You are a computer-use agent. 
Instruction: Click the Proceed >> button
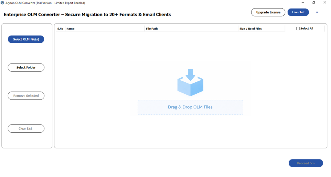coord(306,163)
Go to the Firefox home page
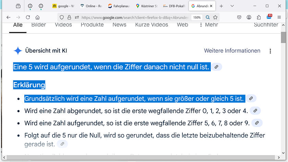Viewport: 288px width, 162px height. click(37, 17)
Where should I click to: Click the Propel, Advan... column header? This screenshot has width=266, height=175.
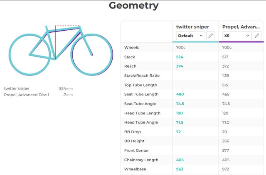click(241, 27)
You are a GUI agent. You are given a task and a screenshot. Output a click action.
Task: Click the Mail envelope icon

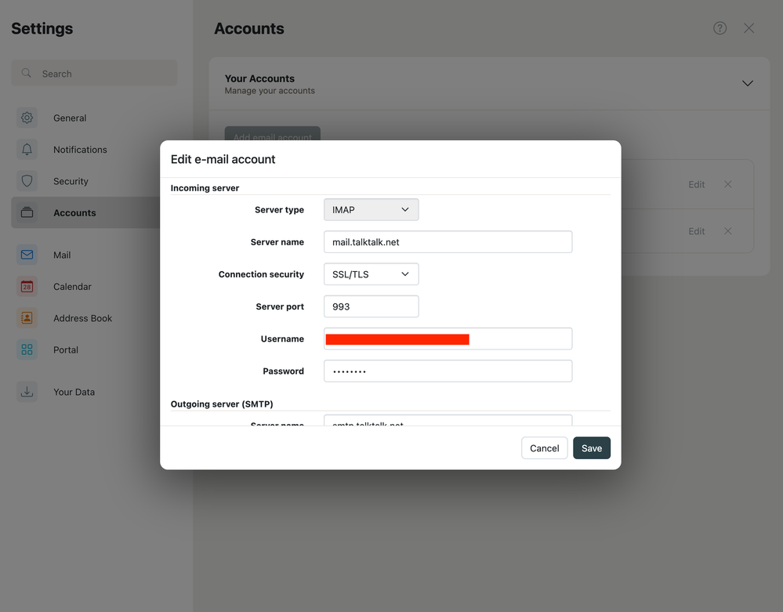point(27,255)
# # # # # # #
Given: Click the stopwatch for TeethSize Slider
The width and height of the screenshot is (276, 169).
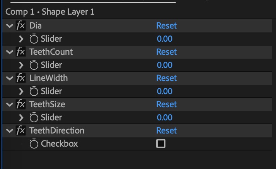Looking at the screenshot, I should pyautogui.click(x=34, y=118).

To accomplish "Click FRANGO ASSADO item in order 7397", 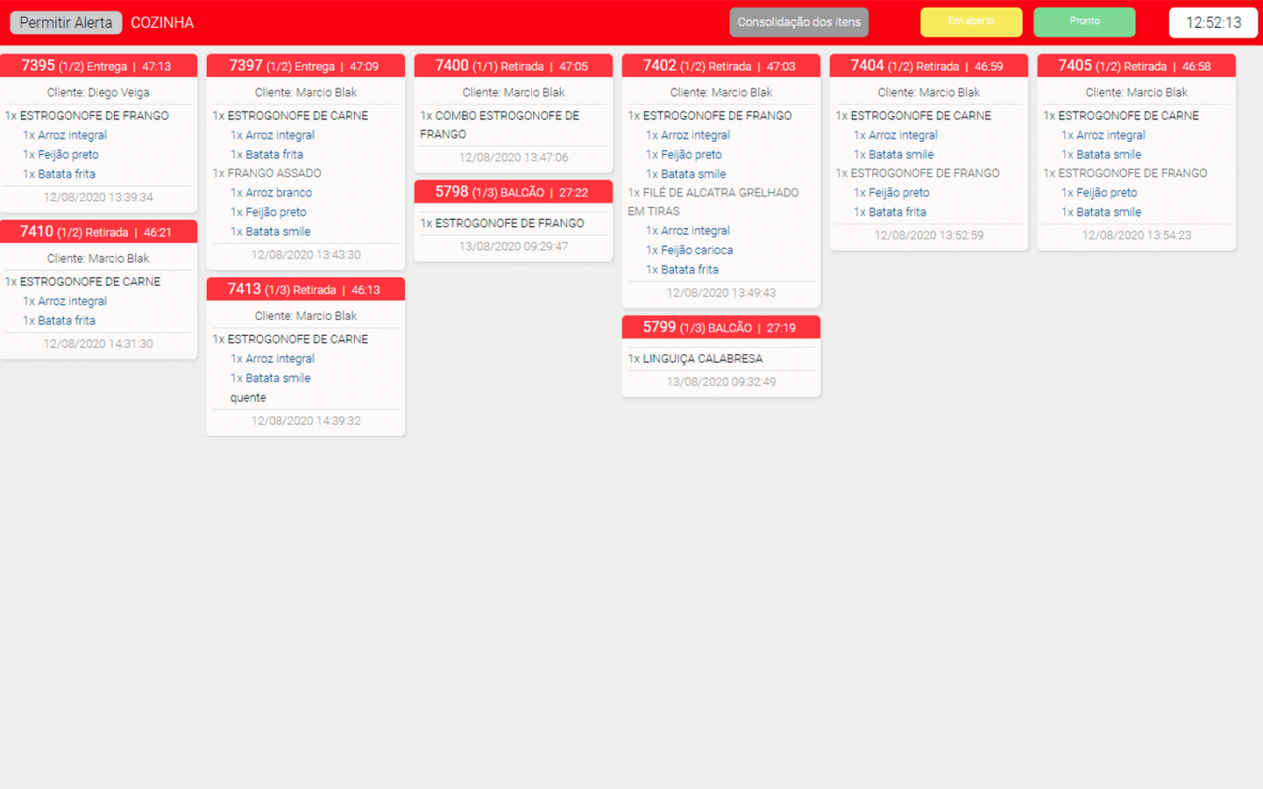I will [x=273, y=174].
# # # # # # #
Exercise instructions: Rewrite the records above from the line with "You are a computer-use agent." to the line with "point(27,255)", both included and requests and all, with every number in the answers (the coordinates and the viewport size) multiplied by 1.3 and rounded to whole numbers, halves rounded up. Leave the pictures out.

Result for this exercise:
You are a computer-use agent. 
Instruction: Click the Proceed >> button
coord(398,212)
Go to the Firefox home page
Viewport: 374px width, 211px height. click(48, 22)
Where should I click to: Click the Propel, Advan... column header? This screenshot has width=266, height=175.
click(313, 35)
You are a GUI agent. You are given a task and a screenshot. Output a click action.
Task: Click the Mail envelope icon

point(35,332)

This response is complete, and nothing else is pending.